Sunday, May 29, 2005

Place Marker

The striking thing about my fellow bloggers (by this, I mean the conceptual (rarefied, held together only by virtue of sub-atomic forces and the fact of sharing the same universe) network of people who post and comment upon each other's blogs (please don't get confused by these multiple nestings of parentheses, I _am_ a computer guy)) posts, is that they impart a keen sense of a life lived, of stories to tell, of Hey I'm here and I'm an exemplar of human experience so screw you buddy 'cos my life means something!, and perhaps most importantly, a sense of living your life with no regrets. So, this is a short note of thanks for taking me in. When my life calms down enough, I'll post a little more to entertain and divert.

Here's the no regrets link.

Catchup

Sounds like ketchup, doesn't it?

Saturday, May 21, 2005

The Cat Sings

I'm listening to Doc Watson as I write this. For those of you who are unfamiliar with the name, Arthel "Doc" Watson is one of the reasons people want to learn the guitar, rather than being forced to learn the guitar because the band's already got a fiddle player. He was born in 1923 and he's still going. Now, you might think, of course he can play good, he lost his sight at the age of one, and started playing when he was five years old. Not everyone is that lucky, you say, or perhaps unlucky, or er.. there's no way out of this one. Leaving that aside, I think the single most interesting fact about Doc's life is that his father made him his first banjo out of his grandmother's cat. That's all I need to say really; any more would be gilding the lily.

Monday, May 09, 2005

James Joyce time

Today I lack a subject, but I do have red wine, and so let us take a journey into the barren hinterlands of a place that is nowhere at all. Be warned, even though my avowed intent is to numb all my readers with egregious and unrequested nonsense, what follows will not even reach these high standards. May I take this opportunity, then, to give thanks to the anonymity I enjoy, albeit illusorily, as a nameless blogger.

Think then, as we walk down this curiously crooked lane, hedged by skinny trees and oddly featureless flowers that would spring into colour if you only knew their names, this lane that narrows into a cul-de-sac, a space betwen cheap restaurants, smelling of vegetables rotting inside tied-off black plastic sacks, as we get to the end of the alley and push through the the viscous grey brick wall at the end, into..

..Your local library. What!? Why aren't we in my local library? Well, improvise, improvise.
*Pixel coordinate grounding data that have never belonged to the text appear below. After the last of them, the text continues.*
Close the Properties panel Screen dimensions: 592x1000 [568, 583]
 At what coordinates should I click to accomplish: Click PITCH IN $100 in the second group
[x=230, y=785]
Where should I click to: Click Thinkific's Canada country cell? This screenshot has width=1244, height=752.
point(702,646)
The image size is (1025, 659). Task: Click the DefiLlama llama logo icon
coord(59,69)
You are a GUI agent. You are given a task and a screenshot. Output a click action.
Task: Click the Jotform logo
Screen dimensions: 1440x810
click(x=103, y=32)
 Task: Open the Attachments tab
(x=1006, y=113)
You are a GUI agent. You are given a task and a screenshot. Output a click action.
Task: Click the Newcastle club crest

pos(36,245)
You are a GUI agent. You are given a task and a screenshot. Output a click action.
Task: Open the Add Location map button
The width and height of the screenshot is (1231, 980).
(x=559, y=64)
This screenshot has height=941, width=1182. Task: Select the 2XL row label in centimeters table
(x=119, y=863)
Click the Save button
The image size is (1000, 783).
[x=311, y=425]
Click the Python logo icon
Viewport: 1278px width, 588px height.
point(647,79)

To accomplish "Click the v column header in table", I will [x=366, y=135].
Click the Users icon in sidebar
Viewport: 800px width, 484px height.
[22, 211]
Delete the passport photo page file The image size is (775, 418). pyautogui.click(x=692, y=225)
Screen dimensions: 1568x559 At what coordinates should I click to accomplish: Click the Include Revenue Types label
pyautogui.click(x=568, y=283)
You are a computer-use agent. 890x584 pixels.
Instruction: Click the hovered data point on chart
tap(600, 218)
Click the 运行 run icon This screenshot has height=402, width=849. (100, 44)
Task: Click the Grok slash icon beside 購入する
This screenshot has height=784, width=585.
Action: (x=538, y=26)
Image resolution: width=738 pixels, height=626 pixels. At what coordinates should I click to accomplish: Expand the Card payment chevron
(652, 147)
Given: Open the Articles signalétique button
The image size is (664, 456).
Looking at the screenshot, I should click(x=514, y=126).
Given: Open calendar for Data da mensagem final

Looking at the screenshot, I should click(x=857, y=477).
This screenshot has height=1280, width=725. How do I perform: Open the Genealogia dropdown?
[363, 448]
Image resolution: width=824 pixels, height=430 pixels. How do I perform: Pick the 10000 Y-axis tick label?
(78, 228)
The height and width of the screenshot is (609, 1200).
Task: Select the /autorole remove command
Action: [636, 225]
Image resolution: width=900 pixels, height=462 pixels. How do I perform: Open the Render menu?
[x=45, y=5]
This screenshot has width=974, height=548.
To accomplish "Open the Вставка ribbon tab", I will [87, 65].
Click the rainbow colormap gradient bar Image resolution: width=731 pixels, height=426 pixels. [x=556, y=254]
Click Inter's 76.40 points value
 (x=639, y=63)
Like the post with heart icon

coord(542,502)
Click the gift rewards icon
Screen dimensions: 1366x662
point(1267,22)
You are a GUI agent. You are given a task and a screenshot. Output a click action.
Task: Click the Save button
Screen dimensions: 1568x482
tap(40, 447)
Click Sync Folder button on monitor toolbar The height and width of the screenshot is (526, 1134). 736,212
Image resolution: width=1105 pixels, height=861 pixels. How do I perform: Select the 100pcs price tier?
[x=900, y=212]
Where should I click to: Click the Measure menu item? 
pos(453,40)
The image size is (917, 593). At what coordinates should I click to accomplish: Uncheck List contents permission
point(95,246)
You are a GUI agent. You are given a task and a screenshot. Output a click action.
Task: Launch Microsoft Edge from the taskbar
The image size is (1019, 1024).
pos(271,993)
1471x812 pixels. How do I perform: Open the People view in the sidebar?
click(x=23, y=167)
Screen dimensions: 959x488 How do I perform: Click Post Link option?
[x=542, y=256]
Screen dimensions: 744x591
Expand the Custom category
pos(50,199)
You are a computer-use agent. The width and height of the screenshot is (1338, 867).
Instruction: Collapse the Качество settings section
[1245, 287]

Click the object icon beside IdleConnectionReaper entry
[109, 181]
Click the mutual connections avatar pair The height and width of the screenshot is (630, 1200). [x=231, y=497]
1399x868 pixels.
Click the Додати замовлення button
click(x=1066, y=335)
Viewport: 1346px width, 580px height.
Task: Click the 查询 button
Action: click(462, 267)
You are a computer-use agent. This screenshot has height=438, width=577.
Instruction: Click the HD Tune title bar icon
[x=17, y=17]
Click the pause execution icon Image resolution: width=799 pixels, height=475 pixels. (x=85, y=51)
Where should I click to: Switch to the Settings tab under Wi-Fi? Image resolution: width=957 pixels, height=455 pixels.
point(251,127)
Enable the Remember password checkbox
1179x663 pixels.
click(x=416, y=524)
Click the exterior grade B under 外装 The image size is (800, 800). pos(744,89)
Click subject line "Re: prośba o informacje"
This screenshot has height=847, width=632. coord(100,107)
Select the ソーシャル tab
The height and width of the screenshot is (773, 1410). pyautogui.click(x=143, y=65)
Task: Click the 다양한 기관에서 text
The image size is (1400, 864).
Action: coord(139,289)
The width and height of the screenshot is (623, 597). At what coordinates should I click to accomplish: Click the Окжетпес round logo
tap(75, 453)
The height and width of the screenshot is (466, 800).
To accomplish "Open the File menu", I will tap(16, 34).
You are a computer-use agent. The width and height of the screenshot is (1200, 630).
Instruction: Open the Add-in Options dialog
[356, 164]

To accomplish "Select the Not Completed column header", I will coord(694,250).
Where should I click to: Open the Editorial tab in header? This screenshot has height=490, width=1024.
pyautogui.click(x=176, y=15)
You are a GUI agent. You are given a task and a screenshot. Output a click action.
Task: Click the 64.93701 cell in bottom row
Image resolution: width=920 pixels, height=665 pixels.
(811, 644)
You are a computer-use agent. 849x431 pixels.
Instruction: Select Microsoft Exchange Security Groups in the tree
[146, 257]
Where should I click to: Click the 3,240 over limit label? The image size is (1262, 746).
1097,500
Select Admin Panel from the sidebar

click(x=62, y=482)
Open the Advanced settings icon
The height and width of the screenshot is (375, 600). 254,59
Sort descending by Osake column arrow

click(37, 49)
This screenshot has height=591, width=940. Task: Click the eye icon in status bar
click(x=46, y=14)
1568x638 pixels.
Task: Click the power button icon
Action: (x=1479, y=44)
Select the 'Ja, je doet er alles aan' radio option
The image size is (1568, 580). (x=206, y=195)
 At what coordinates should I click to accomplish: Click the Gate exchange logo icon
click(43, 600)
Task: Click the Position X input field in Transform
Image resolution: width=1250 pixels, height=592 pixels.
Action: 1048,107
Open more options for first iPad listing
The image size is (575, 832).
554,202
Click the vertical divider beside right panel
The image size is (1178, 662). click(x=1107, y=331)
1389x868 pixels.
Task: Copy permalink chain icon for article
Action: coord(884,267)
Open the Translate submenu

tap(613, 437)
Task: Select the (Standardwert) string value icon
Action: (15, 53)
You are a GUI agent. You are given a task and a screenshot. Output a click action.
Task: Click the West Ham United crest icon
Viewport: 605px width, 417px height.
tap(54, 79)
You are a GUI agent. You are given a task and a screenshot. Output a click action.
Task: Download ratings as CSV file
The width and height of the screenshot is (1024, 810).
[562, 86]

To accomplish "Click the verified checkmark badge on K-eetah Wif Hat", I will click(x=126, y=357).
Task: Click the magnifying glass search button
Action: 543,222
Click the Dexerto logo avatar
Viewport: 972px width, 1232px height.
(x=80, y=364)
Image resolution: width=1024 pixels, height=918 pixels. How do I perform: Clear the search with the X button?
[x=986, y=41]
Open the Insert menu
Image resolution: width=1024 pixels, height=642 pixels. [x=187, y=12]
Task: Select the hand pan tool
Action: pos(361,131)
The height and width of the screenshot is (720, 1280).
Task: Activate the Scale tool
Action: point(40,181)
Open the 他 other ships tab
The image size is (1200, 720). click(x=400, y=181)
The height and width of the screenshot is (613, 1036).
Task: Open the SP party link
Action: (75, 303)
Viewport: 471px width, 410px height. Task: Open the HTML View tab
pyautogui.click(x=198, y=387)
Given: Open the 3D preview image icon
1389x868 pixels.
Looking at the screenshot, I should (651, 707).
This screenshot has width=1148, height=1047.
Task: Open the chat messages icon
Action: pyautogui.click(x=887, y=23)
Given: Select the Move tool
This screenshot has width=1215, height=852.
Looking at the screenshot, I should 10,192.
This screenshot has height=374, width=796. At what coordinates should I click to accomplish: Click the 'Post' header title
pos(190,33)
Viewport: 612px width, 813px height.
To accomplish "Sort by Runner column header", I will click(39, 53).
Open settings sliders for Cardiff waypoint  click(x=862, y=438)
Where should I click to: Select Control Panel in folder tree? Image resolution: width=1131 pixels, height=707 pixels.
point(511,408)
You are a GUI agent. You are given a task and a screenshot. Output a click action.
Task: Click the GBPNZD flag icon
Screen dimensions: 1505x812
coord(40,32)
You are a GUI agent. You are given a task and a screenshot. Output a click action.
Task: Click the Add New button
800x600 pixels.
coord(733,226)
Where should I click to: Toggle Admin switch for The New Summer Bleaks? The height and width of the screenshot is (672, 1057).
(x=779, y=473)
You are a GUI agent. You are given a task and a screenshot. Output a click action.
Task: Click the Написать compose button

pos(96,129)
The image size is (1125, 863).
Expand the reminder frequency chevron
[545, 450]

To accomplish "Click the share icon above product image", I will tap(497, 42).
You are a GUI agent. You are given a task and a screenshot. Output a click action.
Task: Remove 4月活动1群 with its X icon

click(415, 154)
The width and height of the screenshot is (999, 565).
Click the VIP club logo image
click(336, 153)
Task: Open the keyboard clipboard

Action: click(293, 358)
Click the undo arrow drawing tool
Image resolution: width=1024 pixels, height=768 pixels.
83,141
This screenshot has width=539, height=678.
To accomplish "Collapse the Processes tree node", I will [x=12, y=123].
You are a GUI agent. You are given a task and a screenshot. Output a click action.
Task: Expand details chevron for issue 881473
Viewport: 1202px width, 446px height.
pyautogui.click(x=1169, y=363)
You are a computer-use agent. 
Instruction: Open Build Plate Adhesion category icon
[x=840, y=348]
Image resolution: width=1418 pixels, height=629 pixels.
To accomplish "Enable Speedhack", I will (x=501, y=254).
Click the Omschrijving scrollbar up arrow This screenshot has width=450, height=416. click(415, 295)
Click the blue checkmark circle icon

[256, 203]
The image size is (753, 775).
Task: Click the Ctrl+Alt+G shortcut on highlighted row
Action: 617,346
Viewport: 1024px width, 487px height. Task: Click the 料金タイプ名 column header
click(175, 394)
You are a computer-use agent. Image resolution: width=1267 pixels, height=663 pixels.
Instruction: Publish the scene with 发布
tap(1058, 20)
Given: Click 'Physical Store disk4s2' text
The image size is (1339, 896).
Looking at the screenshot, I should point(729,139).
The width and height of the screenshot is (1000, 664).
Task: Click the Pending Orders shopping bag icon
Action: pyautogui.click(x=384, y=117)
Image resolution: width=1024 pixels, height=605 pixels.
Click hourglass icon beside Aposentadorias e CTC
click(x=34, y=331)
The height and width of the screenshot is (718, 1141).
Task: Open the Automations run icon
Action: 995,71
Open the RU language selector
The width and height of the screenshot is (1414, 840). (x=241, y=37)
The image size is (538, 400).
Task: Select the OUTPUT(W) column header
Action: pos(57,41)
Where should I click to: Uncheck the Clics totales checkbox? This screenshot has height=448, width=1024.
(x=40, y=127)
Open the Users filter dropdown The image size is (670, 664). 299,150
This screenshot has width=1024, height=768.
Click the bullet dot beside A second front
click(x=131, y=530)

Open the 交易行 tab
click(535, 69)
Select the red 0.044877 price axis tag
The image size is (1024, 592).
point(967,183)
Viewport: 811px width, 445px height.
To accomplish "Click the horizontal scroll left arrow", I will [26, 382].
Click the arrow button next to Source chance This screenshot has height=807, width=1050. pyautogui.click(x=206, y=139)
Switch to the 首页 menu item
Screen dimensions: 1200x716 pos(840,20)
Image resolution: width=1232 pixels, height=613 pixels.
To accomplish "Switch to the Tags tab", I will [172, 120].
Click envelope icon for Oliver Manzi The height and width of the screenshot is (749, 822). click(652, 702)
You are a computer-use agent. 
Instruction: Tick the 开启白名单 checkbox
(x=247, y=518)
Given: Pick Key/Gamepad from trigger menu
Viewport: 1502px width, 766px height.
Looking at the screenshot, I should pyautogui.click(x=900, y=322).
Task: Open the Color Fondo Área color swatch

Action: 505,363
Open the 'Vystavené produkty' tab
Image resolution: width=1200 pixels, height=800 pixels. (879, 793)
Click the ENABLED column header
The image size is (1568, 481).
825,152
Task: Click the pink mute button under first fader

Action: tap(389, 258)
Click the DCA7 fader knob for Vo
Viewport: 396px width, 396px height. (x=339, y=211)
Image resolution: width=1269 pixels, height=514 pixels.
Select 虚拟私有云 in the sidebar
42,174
Come, this stack over here, which in my continuum would be filled with the orphaned middle volumes of all the SF & Fantasy trilogies ever written, but in yours carries all the finest books written about regional cooking. Look, this recipe has a picture of the most delicate of all chillies, the chili padi, native to Thailand and Malaysia, small, concentrated, and almost unconscious of its rapier-like potency and narcotic flavour. And here, this one tells you how to use Jerusalem artichokes! Oh, so that's what you do..

I catch my breath. There was a sensation of falling, of vacuum. We're sitting in an English pub that never existed. There are beams of polished oak, an open wood-burning fireplace, and by the taste of the pint which I now sip on, no recycled slops. The landlord's face is friendly, but knowing, arch, but open. He subtly arches an eyebrow towards the grandfather clock standing opposite the fire. I look at the clock, then over at you. Your eyes are heavy-lidded, and it would do you no good to fall asleep here. I pay, and call a taxi.

Tuesday, May 03, 2005

How to write about music

Tom Waits is becoming a hero of mine. He's taken in language like a pet, and then left it to forage and growl at intruders and friends alike. Read what he has to say about his 20 favourite albums.

A Cross Post

So, I'm sitting here working at the job that I should have left last Friday, except they really, really needed someone to do this one thing. This morning woke up at 5 a.m. full of guilt about sequentially losing my temper over the weekend with every single person who knows me. Drove Prof to airport, took a wrong turn into a forbidden zone, and got told off by a cop who you know, just wanted to inform me that the f.z. is camera-controlled and I may get a traffic ticket through the door, just letting me know, you know. Went back home through crawling traffic, AT 6.45 A.M.! Rush hour before the cows wake up! Went to aforementioned work, on soul-leeching London Transport, thanks guys, good job, no humanity on display. Don't tell me I haven't paid my dues, got to keep moving, keep moving, blues falling down like hail.. Bah.